Mind you, these are only suggestions and personal preferences. I strongly urge anyone to try the free software (and there's tons of it) before investing a dime into commercial packages. That way you'll have something to compare commercial applications to. For instance, even Micro$oft Word looks good against a manual typewriter. Right, guys? Right?
Oh well. I like this from SensorG: Dreamweaver is great for creating a template or CSS, but I wouldn't want to maintain a website with it. I use it to create my CSS and overall theme and then use its output as the input into some sort of content manager.
There's the voice of experience. Good one, SensorG.
The truth is that while many people design websites, few design them well. That means that the field of web design is wide open and the demand for good quality designers is high. Likewise with programming - a lot of people pass themselves off as programmers because after two or three all night debugging sessions their project will run without bringing the server down or crashing out too often. Just try maintaining that code for 90 days and see if you develop a drinking problem... like, for instance, the nearest watering hole refuses to extend you any more credit until payday. Now that's a problem.
I like the design of ToledoTalk and similar Spartan designs, but I tend to think I'm in the minority.
Hey Coffee, if you need help in the future with the front-end design, I'd be interested in helping. I'm the opposite of you. Can do the "face" but never could get the hang of what makes things work. At least with any sophistication. Have dabbled in Dreamweaver but the sites lack certain things like, oh say, CSS.
Personally, I loath dreamweaver. I also cant stand gimp.
Im going to give Kompozer a try - it looks spot on for what I want out of a program of that nature :)
On Sep 12, 2011, the BostonGlobe.com launched a new and interesting Web design that uses HTML5. The reason for the design choice is to have one website for all devices. With newer browser technologies being used, the site will have a native app-like feel on tablets and smartphones.

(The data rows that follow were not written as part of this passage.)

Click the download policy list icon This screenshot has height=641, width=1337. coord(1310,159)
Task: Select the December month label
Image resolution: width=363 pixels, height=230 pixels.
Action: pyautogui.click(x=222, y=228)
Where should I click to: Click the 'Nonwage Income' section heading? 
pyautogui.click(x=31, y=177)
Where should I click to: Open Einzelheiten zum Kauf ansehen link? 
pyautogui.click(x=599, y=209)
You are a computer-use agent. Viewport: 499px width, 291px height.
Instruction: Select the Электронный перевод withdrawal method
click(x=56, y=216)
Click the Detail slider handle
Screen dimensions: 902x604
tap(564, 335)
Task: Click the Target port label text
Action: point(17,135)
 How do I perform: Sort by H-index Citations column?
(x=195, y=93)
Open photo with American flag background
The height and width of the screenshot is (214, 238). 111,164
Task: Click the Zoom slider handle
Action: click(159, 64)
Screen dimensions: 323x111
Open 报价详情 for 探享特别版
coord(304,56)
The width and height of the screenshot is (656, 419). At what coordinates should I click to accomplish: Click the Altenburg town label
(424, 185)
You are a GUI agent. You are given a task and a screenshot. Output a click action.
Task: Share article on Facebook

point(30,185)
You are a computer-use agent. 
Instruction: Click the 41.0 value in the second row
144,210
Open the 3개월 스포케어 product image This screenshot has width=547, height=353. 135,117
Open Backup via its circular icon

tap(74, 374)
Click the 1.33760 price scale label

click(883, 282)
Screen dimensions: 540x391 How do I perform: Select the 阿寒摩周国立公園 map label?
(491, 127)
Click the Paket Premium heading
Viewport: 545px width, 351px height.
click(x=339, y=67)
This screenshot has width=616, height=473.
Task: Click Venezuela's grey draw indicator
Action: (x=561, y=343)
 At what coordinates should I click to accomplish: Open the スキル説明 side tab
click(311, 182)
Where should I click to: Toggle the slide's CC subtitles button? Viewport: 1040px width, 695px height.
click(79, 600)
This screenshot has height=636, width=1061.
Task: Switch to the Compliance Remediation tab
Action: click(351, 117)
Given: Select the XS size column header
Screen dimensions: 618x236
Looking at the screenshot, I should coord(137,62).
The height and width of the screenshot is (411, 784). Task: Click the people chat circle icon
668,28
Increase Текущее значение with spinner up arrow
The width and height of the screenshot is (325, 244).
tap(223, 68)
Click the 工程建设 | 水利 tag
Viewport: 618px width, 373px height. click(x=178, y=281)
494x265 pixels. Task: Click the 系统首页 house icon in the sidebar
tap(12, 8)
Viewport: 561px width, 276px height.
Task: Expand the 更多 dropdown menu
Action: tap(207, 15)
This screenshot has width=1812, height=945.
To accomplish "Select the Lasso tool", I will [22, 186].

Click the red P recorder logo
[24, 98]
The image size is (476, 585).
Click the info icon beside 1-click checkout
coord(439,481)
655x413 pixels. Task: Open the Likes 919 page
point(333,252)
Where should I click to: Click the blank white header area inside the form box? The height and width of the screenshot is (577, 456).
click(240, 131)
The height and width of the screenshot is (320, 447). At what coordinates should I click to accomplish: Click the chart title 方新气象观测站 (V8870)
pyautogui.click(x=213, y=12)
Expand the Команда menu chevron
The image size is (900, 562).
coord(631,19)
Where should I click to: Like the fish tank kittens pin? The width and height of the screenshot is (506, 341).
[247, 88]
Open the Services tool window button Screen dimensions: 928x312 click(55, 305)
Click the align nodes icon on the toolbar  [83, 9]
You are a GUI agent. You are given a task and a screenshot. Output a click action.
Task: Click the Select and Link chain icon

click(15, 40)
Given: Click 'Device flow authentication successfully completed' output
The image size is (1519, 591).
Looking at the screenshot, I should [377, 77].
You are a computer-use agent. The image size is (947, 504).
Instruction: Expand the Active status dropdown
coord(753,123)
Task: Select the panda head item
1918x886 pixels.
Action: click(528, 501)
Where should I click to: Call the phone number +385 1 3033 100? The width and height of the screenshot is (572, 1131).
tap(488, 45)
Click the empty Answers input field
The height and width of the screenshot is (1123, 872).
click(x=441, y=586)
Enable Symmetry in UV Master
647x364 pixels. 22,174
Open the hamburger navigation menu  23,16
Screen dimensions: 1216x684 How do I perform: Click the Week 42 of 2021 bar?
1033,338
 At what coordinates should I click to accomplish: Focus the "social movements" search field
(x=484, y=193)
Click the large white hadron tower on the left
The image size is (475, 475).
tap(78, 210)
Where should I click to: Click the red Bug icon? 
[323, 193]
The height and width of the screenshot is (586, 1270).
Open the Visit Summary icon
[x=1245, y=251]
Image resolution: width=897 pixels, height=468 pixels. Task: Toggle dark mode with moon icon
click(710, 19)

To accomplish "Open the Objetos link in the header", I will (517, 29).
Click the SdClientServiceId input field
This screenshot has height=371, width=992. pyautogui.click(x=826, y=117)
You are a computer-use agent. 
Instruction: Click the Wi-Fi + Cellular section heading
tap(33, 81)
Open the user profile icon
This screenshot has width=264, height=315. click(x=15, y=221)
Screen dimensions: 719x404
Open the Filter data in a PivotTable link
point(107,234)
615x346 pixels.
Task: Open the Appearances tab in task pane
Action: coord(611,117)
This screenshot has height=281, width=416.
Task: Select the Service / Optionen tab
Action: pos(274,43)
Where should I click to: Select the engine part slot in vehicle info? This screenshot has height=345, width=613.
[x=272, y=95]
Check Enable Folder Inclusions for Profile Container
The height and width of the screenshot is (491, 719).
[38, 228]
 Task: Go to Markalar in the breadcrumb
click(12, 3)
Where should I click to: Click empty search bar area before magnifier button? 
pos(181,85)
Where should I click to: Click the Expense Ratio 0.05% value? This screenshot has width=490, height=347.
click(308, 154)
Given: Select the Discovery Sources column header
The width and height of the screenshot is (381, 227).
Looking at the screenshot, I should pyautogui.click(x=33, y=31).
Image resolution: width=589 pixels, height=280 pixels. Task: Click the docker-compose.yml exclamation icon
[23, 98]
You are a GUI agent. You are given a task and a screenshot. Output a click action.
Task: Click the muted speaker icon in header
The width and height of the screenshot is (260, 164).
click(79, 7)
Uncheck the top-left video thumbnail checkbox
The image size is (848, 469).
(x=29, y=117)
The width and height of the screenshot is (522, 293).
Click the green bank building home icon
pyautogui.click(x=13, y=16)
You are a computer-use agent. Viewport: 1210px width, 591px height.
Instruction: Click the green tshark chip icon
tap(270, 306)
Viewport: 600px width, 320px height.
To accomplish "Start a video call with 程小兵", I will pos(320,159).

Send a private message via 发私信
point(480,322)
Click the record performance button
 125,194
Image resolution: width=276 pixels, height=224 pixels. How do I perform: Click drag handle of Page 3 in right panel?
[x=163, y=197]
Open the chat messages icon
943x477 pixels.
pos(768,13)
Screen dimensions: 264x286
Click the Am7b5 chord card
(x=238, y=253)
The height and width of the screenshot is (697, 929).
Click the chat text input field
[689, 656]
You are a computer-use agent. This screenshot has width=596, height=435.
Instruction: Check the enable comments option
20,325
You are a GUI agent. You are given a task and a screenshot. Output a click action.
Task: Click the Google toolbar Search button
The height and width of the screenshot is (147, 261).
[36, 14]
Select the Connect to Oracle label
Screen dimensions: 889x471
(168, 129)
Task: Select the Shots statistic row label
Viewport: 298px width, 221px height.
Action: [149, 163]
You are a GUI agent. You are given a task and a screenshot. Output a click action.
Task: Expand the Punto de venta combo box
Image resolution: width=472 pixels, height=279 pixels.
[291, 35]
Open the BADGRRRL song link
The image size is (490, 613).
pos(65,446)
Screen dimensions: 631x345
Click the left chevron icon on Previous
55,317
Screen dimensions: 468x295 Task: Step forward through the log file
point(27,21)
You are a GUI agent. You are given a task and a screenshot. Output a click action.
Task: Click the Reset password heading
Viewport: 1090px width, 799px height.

To see the design features in action, visit the site and play around with re-sizing your desktop or laptop browser or view the site on multiple devices.
- Features listed.
- Explanation from the project leads.
- Discussed at Hacker News.
- Video: See the site's features in action
- Video: The technology behind BostonGlobe.com
Related to the above:
Yep. Also mentioned on Gawker.
One possible advantage of the BostonGlobe.com's new design and forthcoming subscription service is mentioned in this Nieman Journalism Lab story titled Will BostonGlobe.com give papers a blueprint to avoid Apple’s 30% cut?
Rather than fork over 30 percent of its revenues for the privilege of being included in the iTunes Store, the Globe has found a way to route around the Cupertino toll booth altogether.
The key is that the app is written in HTML5, which makes it possible to publish a website offering a user experience similar to an iPad or iPhone app.
Because of the flexibility offered by HTML5, the site automatically formats itself to any device — an iPad, an iPhone, a laptop or desktop computer, even a Kindle, which includes a rudimentary web browser. Thus the Globe has found a way to avoid paying Amazon as well.
Newspaper executives and Apple have been at loggerheads over Apple’s insistence that it receive 30 percent of subscription revenue and keep valuable customer data to itself. Late last month, Apple booted the Financial Times’ app out of iTunes in retaliation for the FT’s pursuing an HTML5 strategy similar to the Globe’s.
I think Google takes 30 percent of the revenue generated from Android apps.